On this day 18 years ago, a West Coast retail company launched an object storage service, introducing the world to Amazon Simple Storage Service (Amazon S3). We had no idea it would change the way businesses across the globe manage their data. Fast forward to 2024, every modern business is a data business. We’ve spent countless hours discussing how data can help you drive your digital transformation and how generative artificial intelligence (AI) can open up new, unexpected, and beneficial doors for your business. Our conversations have matured to include discussion around the role of your own data in creating differentiated generative AI applications.

Because Amazon S3 stores more than 350 trillion objects and exabytes of data for virtually any use case and averages over 100 million requests per second, it may be the starting point of your generative AI journey. But no matter how much data you have or where you have it stored, what counts the most is its quality. Higher quality data improves the accuracy and reliability of model response. In a recent survey of chief data officers (CDOs), almost half (46 percent) of CDOs view data quality as one of their top challenges to implementing generative AI.

This year, with AWS Pi Day, we’ll spend Amazon S3’s birthday looking at how AWS Storage, from data lakes to high performance storage, has transformed data strategy to becom the starting point for your generative AI projects.

This live online event starts at 1 PM PT today (March 14, 2024), right after the conclusion of AWS Innovate: Generative AI + Data edition.
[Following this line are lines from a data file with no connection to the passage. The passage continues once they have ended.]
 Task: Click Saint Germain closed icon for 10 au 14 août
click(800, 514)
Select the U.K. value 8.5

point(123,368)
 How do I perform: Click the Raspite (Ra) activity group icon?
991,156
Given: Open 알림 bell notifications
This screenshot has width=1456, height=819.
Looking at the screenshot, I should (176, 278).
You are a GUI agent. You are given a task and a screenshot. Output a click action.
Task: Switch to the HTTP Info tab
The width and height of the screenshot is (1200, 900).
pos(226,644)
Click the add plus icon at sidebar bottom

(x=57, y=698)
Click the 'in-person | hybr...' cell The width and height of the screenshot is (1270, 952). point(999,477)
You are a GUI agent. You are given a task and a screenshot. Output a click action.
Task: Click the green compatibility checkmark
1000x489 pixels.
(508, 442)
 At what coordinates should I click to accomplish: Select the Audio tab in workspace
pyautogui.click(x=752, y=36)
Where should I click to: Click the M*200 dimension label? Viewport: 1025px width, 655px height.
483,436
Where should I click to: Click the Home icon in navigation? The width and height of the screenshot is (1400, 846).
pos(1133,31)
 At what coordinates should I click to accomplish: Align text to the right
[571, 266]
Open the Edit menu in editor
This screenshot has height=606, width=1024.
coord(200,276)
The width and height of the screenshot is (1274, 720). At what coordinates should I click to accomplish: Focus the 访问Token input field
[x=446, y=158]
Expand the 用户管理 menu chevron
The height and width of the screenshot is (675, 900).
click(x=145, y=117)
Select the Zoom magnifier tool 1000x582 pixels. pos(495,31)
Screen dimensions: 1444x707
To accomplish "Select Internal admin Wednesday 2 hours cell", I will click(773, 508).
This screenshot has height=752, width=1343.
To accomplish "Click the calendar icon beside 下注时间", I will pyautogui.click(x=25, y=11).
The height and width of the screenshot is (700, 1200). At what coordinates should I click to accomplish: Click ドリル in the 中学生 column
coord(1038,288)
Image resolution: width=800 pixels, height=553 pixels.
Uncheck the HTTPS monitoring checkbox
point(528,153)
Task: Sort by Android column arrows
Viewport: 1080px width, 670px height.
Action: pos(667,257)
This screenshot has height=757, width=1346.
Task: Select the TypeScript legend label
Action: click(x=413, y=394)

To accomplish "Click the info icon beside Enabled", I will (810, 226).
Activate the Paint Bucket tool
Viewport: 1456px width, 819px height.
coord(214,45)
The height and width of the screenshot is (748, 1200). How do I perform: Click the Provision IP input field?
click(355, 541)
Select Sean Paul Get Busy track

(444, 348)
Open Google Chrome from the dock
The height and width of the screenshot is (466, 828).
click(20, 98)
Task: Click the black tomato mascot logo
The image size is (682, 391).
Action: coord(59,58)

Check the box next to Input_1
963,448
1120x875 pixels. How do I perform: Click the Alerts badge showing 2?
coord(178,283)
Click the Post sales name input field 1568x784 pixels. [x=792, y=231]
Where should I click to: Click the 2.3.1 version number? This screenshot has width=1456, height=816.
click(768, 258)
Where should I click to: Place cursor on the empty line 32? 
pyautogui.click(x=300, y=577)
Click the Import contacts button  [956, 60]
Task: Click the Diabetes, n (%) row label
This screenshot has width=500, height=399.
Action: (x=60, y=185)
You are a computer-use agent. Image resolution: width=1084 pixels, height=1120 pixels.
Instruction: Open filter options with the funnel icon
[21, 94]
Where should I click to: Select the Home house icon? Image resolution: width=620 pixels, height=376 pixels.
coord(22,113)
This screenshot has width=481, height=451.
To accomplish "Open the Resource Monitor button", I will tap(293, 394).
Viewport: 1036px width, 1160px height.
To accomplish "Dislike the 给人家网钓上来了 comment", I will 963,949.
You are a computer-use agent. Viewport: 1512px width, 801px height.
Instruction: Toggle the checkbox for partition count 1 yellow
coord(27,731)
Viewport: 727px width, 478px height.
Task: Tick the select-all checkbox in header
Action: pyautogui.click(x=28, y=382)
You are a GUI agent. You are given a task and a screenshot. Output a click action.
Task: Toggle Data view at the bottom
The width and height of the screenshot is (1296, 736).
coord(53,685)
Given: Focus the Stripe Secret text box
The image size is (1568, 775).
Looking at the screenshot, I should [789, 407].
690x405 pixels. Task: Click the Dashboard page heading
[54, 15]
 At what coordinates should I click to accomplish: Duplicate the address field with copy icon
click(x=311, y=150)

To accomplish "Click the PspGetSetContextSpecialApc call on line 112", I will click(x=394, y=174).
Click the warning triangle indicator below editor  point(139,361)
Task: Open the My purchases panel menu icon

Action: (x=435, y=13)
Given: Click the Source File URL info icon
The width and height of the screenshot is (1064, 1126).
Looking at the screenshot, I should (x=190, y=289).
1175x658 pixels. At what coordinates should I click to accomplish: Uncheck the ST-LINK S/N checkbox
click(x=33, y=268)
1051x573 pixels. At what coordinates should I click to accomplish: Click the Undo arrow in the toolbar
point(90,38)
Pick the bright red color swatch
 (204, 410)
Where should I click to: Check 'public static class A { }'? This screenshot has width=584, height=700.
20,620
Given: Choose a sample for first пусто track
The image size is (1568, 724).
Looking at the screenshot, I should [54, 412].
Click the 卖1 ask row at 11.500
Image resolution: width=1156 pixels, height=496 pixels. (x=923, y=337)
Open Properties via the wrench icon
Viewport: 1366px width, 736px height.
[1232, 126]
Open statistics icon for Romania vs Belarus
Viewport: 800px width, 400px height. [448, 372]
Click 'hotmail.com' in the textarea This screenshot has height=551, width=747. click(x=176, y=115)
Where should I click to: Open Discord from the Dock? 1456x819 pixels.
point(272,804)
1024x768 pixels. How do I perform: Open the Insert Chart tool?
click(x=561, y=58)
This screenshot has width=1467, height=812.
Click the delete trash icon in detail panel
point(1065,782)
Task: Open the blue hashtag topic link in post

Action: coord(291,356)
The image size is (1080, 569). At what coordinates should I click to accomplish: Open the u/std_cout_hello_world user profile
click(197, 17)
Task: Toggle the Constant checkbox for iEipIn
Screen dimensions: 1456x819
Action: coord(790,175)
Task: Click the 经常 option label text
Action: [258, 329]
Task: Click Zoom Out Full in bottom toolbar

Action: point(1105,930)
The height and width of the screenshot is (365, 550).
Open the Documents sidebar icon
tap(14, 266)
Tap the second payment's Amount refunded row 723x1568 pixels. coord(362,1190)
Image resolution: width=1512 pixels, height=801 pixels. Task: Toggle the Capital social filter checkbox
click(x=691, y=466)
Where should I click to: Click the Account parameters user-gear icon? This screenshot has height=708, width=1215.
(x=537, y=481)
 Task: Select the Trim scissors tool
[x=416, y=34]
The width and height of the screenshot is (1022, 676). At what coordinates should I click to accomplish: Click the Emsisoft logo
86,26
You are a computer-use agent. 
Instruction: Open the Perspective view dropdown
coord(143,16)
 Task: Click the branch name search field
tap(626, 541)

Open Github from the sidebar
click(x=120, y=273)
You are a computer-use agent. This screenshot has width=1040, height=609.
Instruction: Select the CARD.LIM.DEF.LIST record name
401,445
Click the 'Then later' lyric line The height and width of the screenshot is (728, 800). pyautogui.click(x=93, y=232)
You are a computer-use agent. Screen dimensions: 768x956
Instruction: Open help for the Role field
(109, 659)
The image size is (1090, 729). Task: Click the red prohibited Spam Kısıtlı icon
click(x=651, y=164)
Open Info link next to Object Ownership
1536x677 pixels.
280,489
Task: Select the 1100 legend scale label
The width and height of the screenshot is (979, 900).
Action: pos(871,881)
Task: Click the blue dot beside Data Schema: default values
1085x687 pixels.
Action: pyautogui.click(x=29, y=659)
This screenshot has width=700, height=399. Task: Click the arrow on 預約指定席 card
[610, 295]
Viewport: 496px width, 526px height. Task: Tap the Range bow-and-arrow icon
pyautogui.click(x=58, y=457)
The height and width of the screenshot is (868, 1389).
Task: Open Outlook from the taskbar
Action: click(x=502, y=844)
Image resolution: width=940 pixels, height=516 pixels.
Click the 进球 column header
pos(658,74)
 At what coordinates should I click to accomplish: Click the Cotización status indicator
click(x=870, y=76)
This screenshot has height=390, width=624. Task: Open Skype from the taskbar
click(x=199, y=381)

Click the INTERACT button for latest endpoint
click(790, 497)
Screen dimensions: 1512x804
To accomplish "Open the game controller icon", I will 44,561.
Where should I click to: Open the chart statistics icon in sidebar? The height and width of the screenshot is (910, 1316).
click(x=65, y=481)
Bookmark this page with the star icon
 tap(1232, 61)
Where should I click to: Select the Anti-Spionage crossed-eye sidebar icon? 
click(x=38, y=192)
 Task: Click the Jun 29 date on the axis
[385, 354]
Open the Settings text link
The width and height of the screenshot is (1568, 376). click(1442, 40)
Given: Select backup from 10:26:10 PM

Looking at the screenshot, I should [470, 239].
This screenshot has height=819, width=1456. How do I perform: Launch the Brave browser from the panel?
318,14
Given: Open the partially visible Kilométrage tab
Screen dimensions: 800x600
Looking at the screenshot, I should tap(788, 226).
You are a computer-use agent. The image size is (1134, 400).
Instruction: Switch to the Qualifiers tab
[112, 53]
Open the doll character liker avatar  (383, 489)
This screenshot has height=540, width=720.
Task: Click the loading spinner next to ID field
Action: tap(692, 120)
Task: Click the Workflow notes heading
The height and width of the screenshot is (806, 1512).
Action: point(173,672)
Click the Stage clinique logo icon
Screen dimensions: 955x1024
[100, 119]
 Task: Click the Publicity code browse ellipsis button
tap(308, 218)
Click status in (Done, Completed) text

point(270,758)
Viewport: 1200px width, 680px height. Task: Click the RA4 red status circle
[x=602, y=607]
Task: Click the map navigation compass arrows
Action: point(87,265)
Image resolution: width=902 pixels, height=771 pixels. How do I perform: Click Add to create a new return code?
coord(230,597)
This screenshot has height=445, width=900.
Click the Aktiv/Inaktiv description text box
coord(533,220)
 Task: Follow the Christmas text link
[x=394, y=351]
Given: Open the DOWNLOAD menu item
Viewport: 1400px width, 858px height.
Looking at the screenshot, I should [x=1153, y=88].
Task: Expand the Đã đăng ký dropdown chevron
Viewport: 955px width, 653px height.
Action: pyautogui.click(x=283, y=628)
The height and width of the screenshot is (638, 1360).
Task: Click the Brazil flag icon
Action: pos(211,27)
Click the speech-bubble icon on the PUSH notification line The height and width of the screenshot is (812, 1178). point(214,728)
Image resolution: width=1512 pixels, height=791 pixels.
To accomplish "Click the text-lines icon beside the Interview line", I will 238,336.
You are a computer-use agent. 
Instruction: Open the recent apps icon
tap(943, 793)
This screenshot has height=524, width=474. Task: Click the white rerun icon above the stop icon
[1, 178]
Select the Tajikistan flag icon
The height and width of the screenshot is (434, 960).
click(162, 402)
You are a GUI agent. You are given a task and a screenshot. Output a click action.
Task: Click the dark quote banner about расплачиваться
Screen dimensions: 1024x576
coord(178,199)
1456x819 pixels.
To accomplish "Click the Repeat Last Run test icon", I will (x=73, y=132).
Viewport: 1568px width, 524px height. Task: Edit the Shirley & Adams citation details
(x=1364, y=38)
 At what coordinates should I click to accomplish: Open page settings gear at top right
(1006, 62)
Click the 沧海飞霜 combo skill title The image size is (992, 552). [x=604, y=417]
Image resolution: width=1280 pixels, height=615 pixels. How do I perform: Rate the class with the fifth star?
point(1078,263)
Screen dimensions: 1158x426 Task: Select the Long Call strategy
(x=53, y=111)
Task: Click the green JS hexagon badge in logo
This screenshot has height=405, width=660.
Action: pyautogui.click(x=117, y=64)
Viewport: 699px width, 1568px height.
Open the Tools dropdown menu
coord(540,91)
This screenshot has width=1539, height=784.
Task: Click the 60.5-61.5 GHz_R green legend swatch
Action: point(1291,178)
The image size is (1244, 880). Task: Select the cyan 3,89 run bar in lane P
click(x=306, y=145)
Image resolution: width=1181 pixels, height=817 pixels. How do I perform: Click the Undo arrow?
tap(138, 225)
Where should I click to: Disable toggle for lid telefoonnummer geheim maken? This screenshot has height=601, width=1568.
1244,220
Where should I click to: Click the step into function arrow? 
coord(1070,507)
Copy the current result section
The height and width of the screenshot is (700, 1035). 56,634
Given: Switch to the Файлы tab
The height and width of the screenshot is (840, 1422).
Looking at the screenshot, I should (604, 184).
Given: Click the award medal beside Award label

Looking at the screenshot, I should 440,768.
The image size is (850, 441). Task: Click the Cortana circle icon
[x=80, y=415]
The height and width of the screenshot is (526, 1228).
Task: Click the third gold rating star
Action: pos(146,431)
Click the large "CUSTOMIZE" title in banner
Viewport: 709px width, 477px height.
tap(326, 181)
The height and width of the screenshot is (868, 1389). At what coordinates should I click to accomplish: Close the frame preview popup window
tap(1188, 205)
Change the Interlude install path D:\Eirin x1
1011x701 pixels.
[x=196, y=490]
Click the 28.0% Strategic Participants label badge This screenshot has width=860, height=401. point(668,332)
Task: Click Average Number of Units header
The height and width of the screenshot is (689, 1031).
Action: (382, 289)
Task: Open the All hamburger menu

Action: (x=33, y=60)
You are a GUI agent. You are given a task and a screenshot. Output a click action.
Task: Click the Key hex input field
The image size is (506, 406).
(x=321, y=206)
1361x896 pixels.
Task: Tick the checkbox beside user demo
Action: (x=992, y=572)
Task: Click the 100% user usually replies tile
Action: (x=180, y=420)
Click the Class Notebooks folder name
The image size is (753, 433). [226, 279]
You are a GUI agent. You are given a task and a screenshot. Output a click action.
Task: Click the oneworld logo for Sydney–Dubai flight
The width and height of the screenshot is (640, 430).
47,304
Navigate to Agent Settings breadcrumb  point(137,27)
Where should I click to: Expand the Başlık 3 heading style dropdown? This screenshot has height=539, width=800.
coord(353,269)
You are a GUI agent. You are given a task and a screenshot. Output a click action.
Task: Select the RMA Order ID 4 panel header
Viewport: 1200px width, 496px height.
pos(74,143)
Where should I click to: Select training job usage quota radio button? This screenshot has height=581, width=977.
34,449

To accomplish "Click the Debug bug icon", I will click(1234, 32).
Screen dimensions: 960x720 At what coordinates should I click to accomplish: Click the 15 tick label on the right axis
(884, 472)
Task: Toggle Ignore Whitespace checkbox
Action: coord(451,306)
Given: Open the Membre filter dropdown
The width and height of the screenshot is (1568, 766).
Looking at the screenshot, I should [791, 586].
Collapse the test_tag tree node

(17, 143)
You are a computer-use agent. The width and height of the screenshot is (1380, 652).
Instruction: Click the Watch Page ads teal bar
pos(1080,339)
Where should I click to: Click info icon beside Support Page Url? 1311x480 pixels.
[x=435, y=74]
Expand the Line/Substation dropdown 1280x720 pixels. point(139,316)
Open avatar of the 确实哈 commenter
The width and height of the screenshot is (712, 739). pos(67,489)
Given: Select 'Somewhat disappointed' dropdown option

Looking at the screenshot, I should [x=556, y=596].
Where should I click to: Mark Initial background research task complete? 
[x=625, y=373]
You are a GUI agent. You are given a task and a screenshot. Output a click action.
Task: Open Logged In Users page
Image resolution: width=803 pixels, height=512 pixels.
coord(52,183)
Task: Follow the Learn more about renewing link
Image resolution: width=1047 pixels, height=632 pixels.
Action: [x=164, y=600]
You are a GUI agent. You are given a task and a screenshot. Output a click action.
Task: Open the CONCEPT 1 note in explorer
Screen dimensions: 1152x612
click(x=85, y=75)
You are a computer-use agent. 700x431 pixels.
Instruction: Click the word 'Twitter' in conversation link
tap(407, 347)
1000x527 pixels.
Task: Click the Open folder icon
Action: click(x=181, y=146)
It will be live on the AWS OnAir channel on Twitch and will feature 4 hours of fresh educational content from AWS experts. Not only will you learn how to use your data and existing data architecture to build and audit your customized generative AI applications, but you’ll also learn about the latest AWS storage innovations. As usual, the show will be packed with hands-on demos, letting you see how you can get started using these technologies right away.

AWS Pi Day 2024

Data for generative AI
Data is growing at an incredible rate, powered by consumer activity, business analytics, IoT sensors, call center records, geospatial data, media content, and other drivers. That data growth is driving a flywheel for generative AI. Foundation models (FMs) are trained on massive datasets, often from sources like Common Crawl, which is an open repository of data that contains petabytes of web page data from the internet. Organizations use smaller private datasets for additional customization of FM responses. These customized models will, in turn, drive more generative AI applications, which create even more data for the data flywheel through customer interactions.

There are three data initiatives you can start today regardless of your industry, use case, or geography.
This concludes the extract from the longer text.